**Vorliegendes Material:**

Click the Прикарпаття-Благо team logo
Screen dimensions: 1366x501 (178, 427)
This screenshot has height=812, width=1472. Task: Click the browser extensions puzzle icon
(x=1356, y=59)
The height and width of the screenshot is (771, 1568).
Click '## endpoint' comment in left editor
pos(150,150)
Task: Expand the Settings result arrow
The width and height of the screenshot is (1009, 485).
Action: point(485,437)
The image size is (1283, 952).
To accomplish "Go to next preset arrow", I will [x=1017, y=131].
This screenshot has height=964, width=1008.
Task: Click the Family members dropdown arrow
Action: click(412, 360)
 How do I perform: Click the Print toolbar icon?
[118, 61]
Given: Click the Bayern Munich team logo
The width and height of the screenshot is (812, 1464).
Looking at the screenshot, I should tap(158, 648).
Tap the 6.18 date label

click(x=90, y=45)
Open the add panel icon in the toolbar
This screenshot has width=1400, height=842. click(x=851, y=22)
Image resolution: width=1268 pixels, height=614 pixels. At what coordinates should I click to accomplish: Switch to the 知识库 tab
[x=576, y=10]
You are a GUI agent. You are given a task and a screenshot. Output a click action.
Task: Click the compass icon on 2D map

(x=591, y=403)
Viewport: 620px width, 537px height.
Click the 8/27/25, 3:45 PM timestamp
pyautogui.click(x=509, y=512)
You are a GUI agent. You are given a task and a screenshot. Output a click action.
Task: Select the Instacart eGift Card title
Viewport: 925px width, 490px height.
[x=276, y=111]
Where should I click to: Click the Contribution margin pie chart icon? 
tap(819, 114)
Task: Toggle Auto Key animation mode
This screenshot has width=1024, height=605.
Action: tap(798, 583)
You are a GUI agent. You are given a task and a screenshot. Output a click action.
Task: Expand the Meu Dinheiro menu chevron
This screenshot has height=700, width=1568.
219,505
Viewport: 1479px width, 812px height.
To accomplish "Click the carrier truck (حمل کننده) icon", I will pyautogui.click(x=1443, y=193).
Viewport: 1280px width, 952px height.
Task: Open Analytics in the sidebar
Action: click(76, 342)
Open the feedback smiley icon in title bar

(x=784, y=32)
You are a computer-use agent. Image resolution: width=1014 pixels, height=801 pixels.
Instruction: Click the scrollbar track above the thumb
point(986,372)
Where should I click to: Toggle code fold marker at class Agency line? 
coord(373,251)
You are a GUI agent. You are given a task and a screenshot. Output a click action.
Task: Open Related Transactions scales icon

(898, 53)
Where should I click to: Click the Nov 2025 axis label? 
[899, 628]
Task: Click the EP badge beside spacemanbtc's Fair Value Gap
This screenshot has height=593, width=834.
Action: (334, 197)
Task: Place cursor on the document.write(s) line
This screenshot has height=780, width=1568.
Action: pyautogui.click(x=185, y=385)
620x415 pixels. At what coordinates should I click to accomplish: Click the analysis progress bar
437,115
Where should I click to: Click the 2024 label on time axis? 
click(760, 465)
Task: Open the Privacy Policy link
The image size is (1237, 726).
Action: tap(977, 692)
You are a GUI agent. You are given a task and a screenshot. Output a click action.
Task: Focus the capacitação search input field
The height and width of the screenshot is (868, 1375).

**Aufgabenstellung:** Gib die gesamte Auflistung oben Zeile für Zeile unverändert wieder.

**Ergebnis:**
Click the Прикарпаття-Благо team logo
Screen dimensions: 1366x501 (178, 427)
This screenshot has height=812, width=1472. Task: Click the browser extensions puzzle icon
(x=1356, y=59)
The height and width of the screenshot is (771, 1568).
Click '## endpoint' comment in left editor
pos(150,150)
Task: Expand the Settings result arrow
The width and height of the screenshot is (1009, 485).
Action: point(485,437)
The image size is (1283, 952).
To accomplish "Go to next preset arrow", I will [x=1017, y=131].
This screenshot has height=964, width=1008.
Task: Click the Family members dropdown arrow
Action: click(412, 360)
 How do I perform: Click the Print toolbar icon?
[118, 61]
Given: Click the Bayern Munich team logo
The width and height of the screenshot is (812, 1464).
Looking at the screenshot, I should tap(158, 648).
Tap the 6.18 date label

click(x=90, y=45)
Open the add panel icon in the toolbar
This screenshot has width=1400, height=842. click(x=851, y=22)
Image resolution: width=1268 pixels, height=614 pixels. At what coordinates should I click to accomplish: Switch to the 知识库 tab
[x=576, y=10]
You are a GUI agent. You are given a task and a screenshot. Output a click action.
Task: Click the compass icon on 2D map

(x=591, y=403)
Viewport: 620px width, 537px height.
Click the 8/27/25, 3:45 PM timestamp
pyautogui.click(x=509, y=512)
You are a GUI agent. You are given a task and a screenshot. Output a click action.
Task: Select the Instacart eGift Card title
Viewport: 925px width, 490px height.
[x=276, y=111]
Where should I click to: Click the Contribution margin pie chart icon? 
tap(819, 114)
Task: Toggle Auto Key animation mode
This screenshot has width=1024, height=605.
Action: tap(798, 583)
You are a GUI agent. You are given a task and a screenshot. Output a click action.
Task: Expand the Meu Dinheiro menu chevron
This screenshot has height=700, width=1568.
219,505
Viewport: 1479px width, 812px height.
To accomplish "Click the carrier truck (حمل کننده) icon", I will pyautogui.click(x=1443, y=193).
Viewport: 1280px width, 952px height.
Task: Open Analytics in the sidebar
Action: click(76, 342)
Open the feedback smiley icon in title bar

(x=784, y=32)
You are a computer-use agent. Image resolution: width=1014 pixels, height=801 pixels.
Instruction: Click the scrollbar track above the thumb
point(986,372)
Where should I click to: Toggle code fold marker at class Agency line? 
coord(373,251)
You are a GUI agent. You are given a task and a screenshot. Output a click action.
Task: Open Related Transactions scales icon

(898, 53)
Where should I click to: Click the Nov 2025 axis label? 
[899, 628]
Task: Click the EP badge beside spacemanbtc's Fair Value Gap
This screenshot has height=593, width=834.
Action: (334, 197)
Task: Place cursor on the document.write(s) line
This screenshot has height=780, width=1568.
Action: pyautogui.click(x=185, y=385)
620x415 pixels. At what coordinates should I click to accomplish: Click the analysis progress bar
437,115
Where should I click to: Click the 2024 label on time axis? 
click(760, 465)
Task: Open the Privacy Policy link
The image size is (1237, 726).
Action: tap(977, 692)
You are a GUI agent. You are given a task and a screenshot. Output a click action.
Task: Focus the capacitação search input field
The height and width of the screenshot is (868, 1375).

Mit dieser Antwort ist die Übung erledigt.